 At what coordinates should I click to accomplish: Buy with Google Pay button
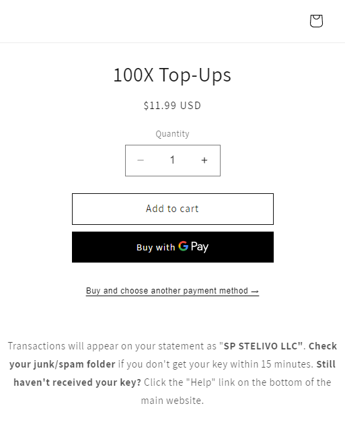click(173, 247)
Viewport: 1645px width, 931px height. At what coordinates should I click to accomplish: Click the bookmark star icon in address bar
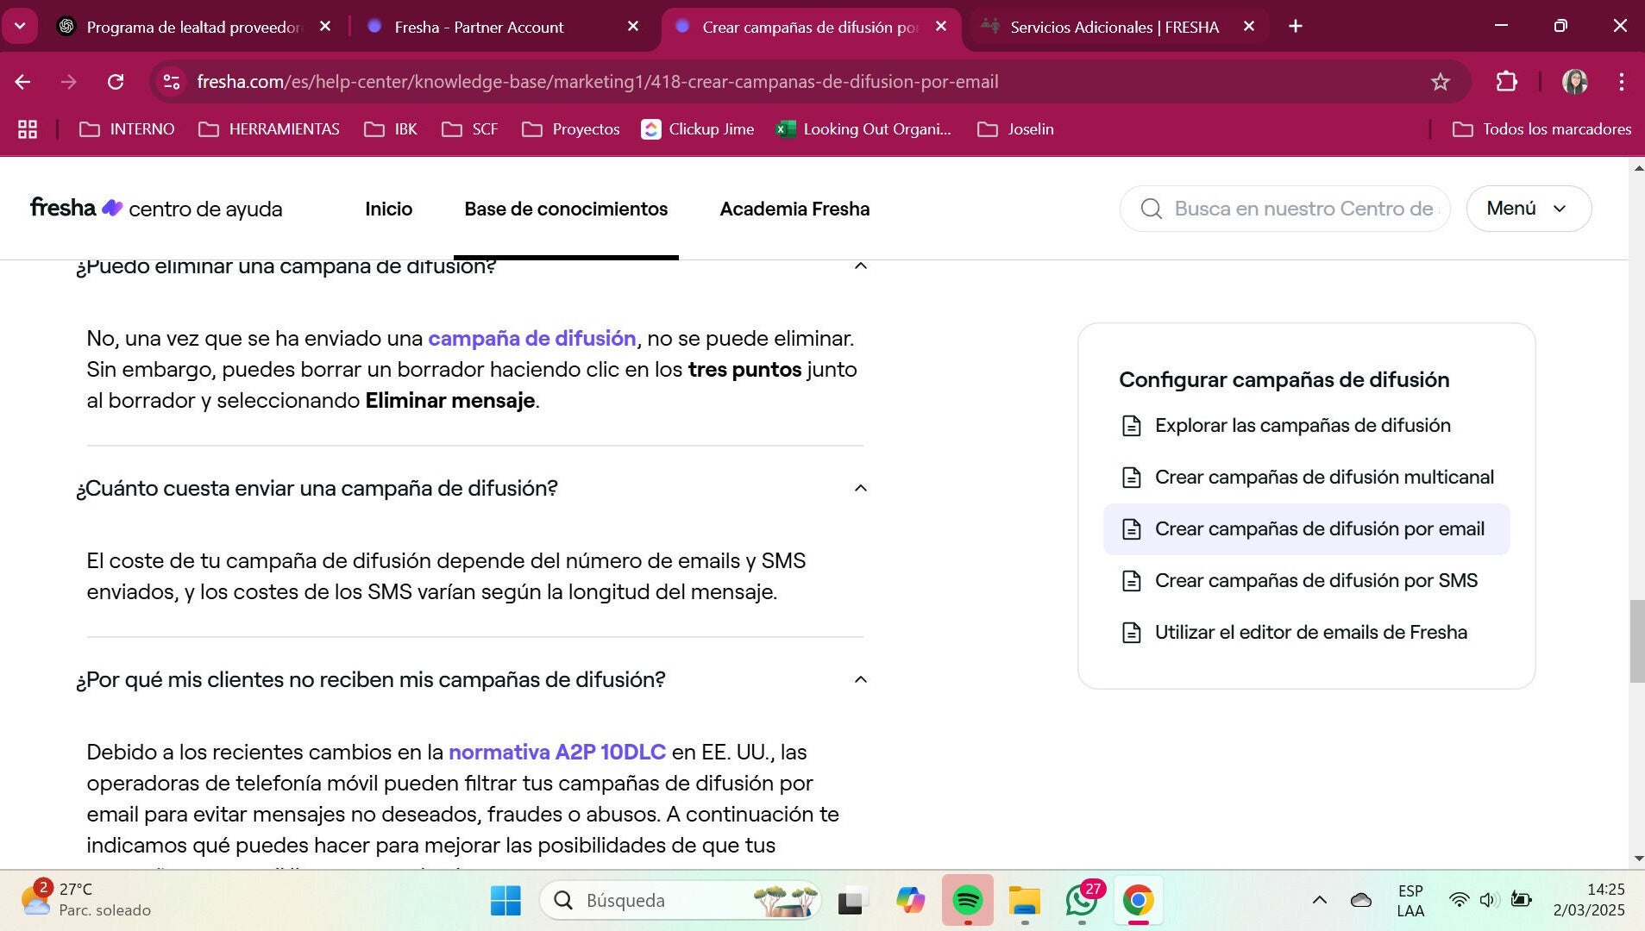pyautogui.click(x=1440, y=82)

----------

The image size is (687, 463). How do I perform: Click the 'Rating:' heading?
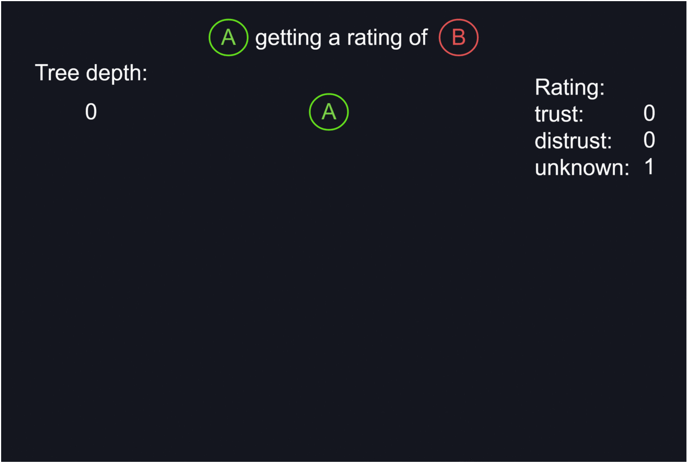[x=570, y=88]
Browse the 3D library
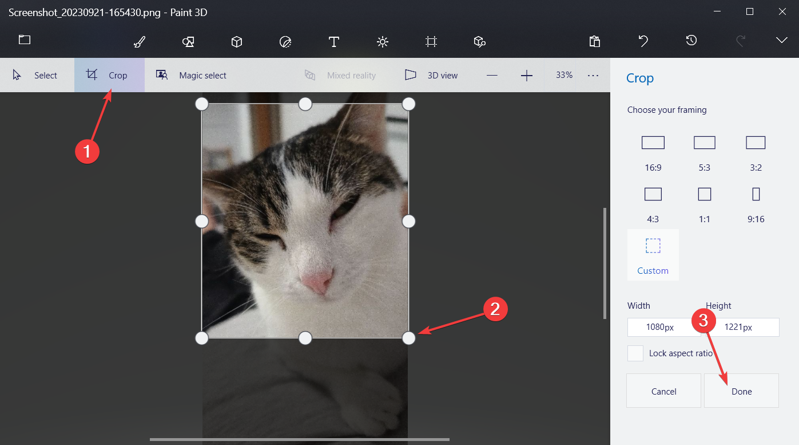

----------

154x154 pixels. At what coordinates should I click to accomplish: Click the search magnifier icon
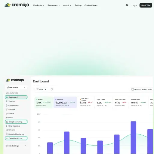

----------

*Task statement*. Pictures aside, print exactly the lines above starting with the one containing "The image size" and going on through the one containing "Browse the 3D library".

*Expected answer*.
The image size is (687, 463). How do I perform: Click the 'Rating:' heading?
[x=570, y=88]
Browse the 3D library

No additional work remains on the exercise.